“Please, Mia. Don’t make me write a song.”
The day started out great: a snow day had been issued, and Mia Hall and her family were going to spend the day visiting her grandparents and some family friends. But in an instant, they are involved in a crash that claims the lives of her parents, and lands Mia and her brother under intensive treatment in the hospital. During an out-of-body experience, Mia realizes she will have to decide whether to continue her life or end it all.
If I Stay is one of those really tragic books that you can’t help but read over and over again. Half of the book is Mia’s experiences as she wanders around the hospital; the other half tells of flashbacks from before the accident. It’s really suspenseful, mainly due to the fact that for most of the book you don’t even know if Mia’s brother is still alive, nor do you know if Mia will decide to let herself go or force herself to live without her parents. But I really love the element of music featured in this book, from Mia’s classical cello style to her family’s and boyfriend’s punk-rock obsession.

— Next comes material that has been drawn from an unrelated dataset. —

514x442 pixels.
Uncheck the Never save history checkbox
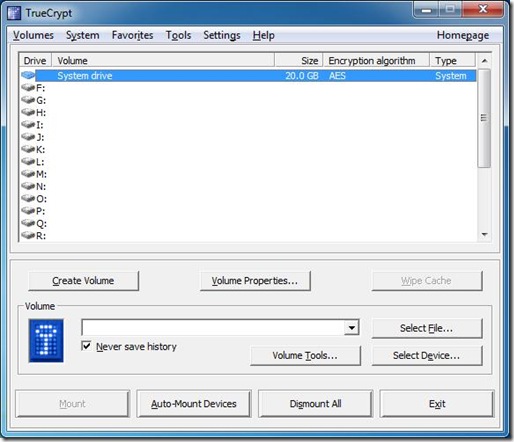pyautogui.click(x=86, y=346)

Mia goes through serious hell in this book, besides her parents’ death. Some of the flashbacks and memories she tells of are really depressing, and involve a lot of death as well. Also, the car-crash scene is very graphic, so if you’re squeamish, I’d advise you to either skip over those pages or just don’t read the book at all. It probably wouldn’t be a good idea, considering there are full explanations of her parents’ appearance after the crash.